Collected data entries
* * * * *

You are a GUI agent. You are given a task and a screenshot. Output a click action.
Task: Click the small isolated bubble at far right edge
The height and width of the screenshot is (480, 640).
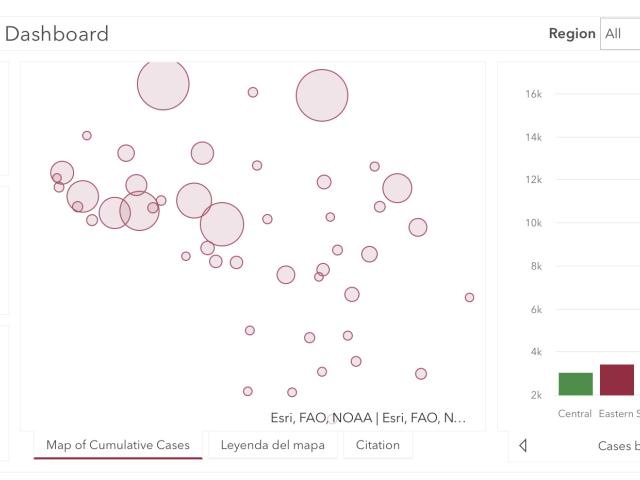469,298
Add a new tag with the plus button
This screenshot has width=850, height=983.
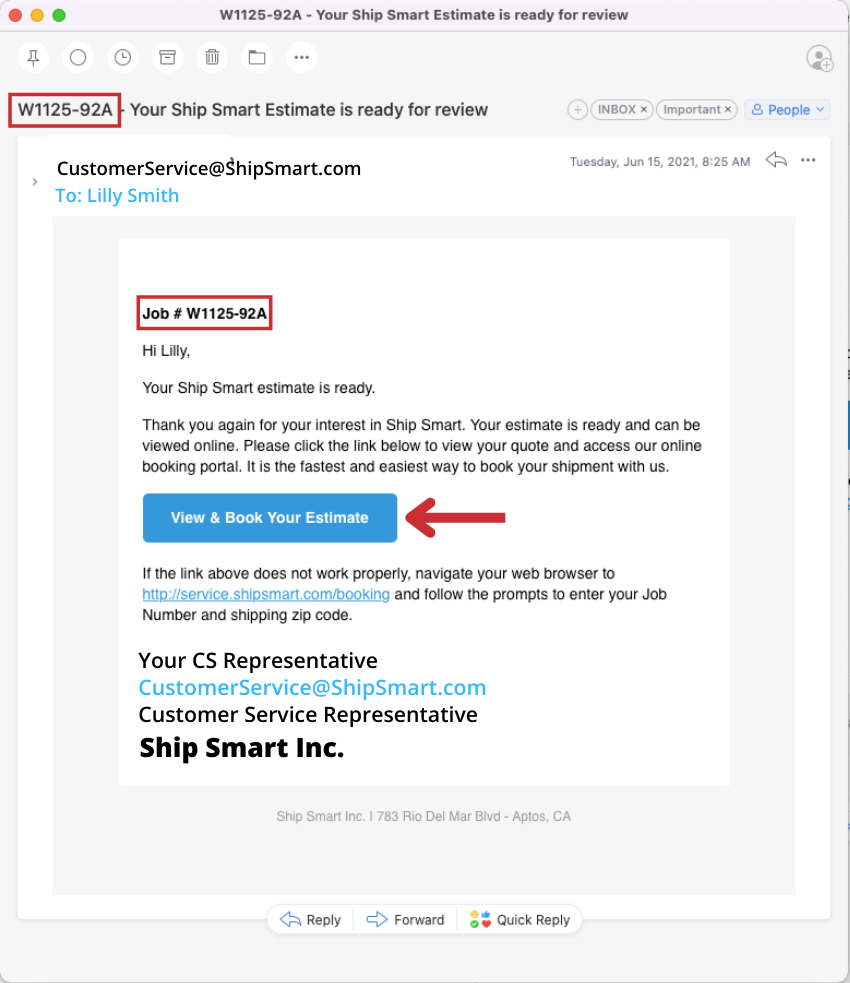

* * * * *

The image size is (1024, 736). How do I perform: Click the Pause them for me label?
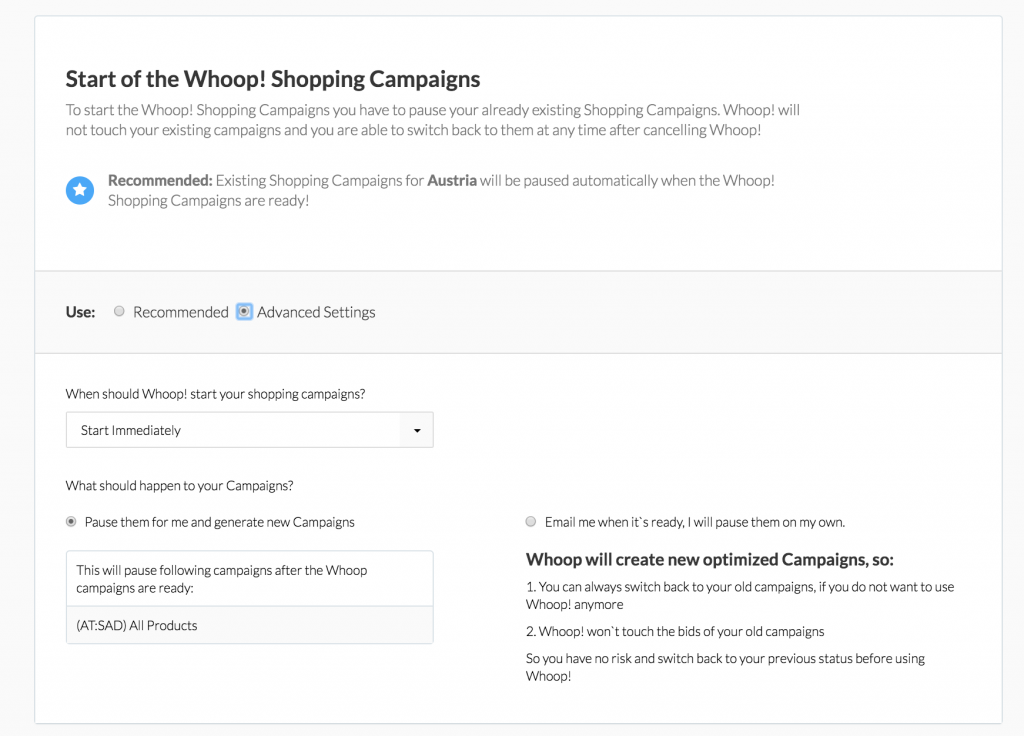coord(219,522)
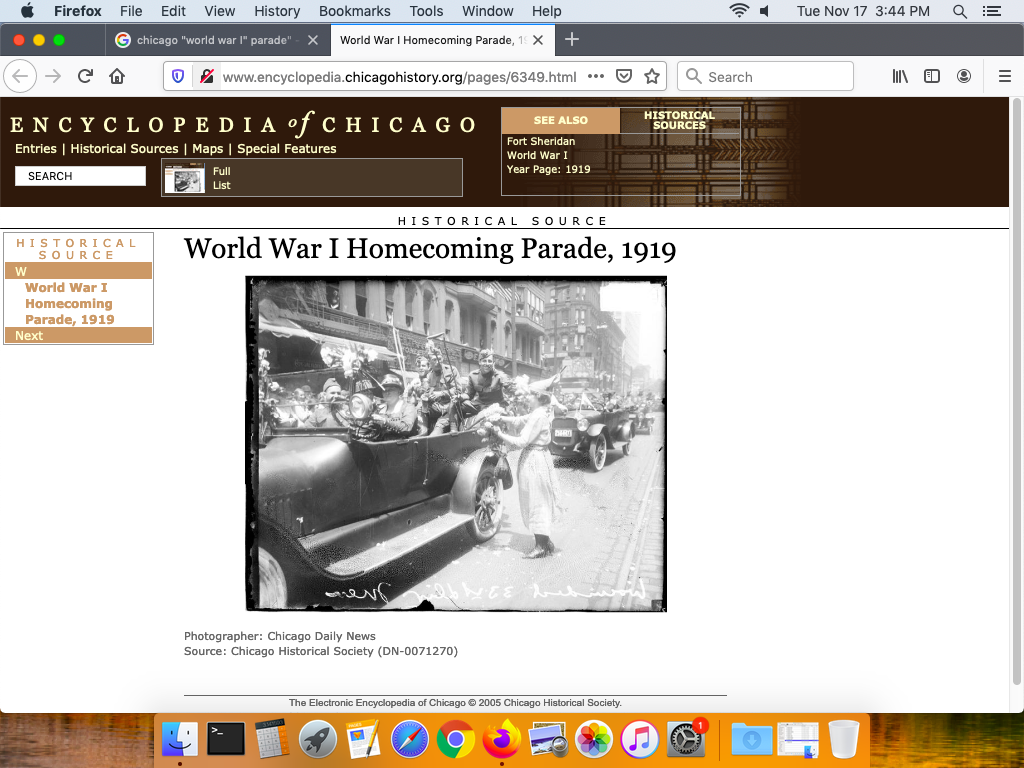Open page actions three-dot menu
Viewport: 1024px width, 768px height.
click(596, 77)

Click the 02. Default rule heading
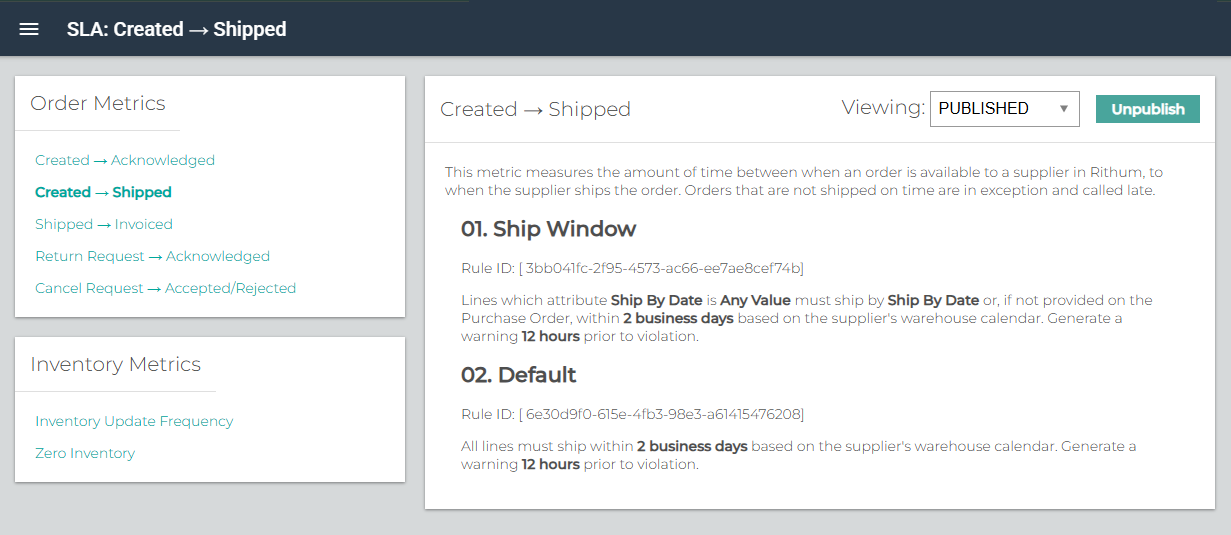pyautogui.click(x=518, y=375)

* * * * *

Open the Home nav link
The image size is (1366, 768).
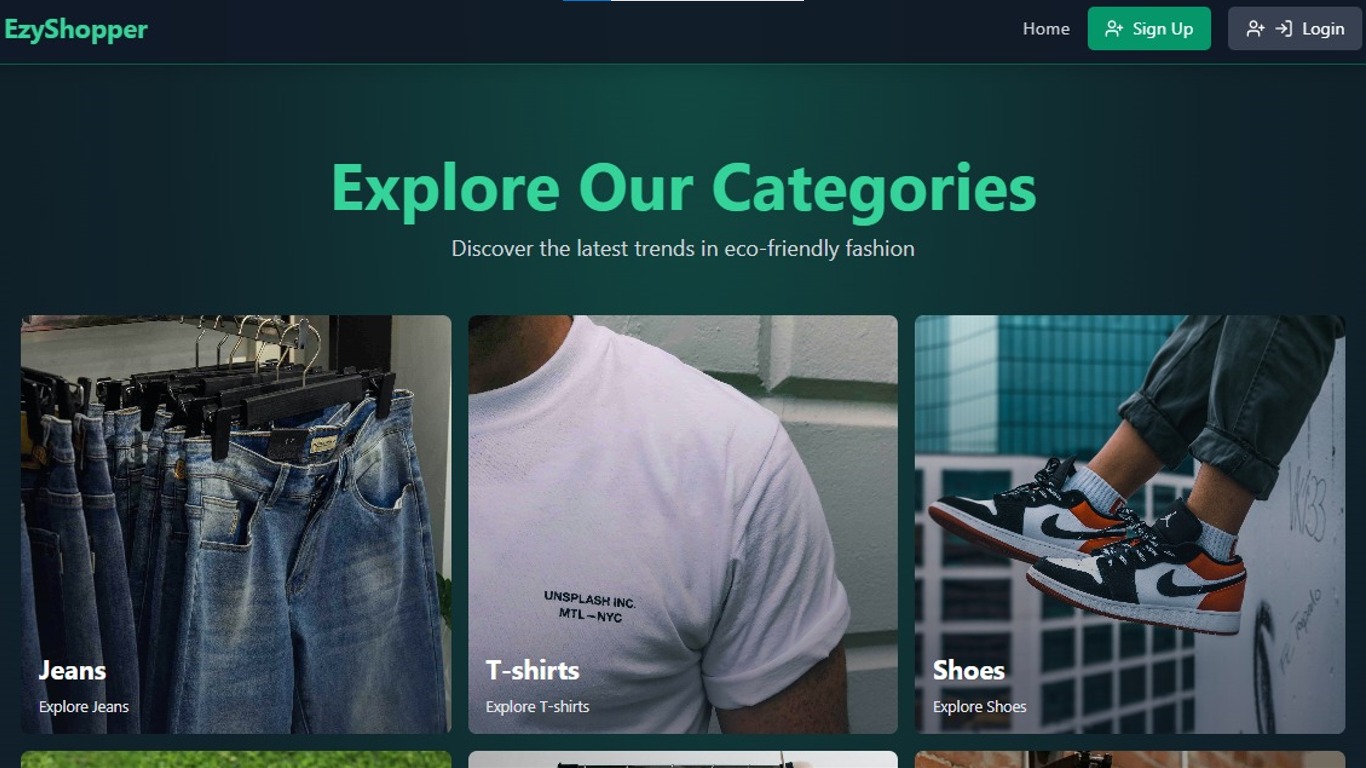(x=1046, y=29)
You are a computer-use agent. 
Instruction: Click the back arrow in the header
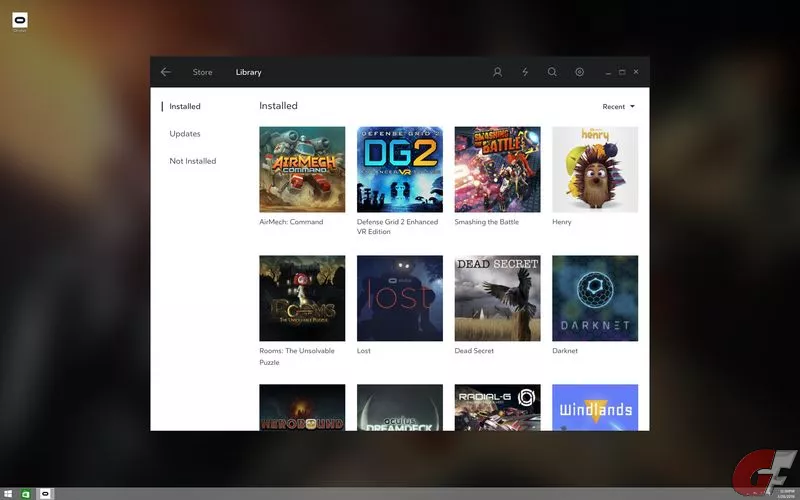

* * * * *

What is required
Write back the stretch of lines above that begins with the line holding "Open the Home nav link" and ends with the line holding "Instruction: Click the", both included, exactly as written. Pictures stay out.

Answer to the problem
Open the Home nav link
The image size is (1366, 768).
(x=1046, y=29)
You are a computer-use agent. 
Instruction: Click the back arrow in the header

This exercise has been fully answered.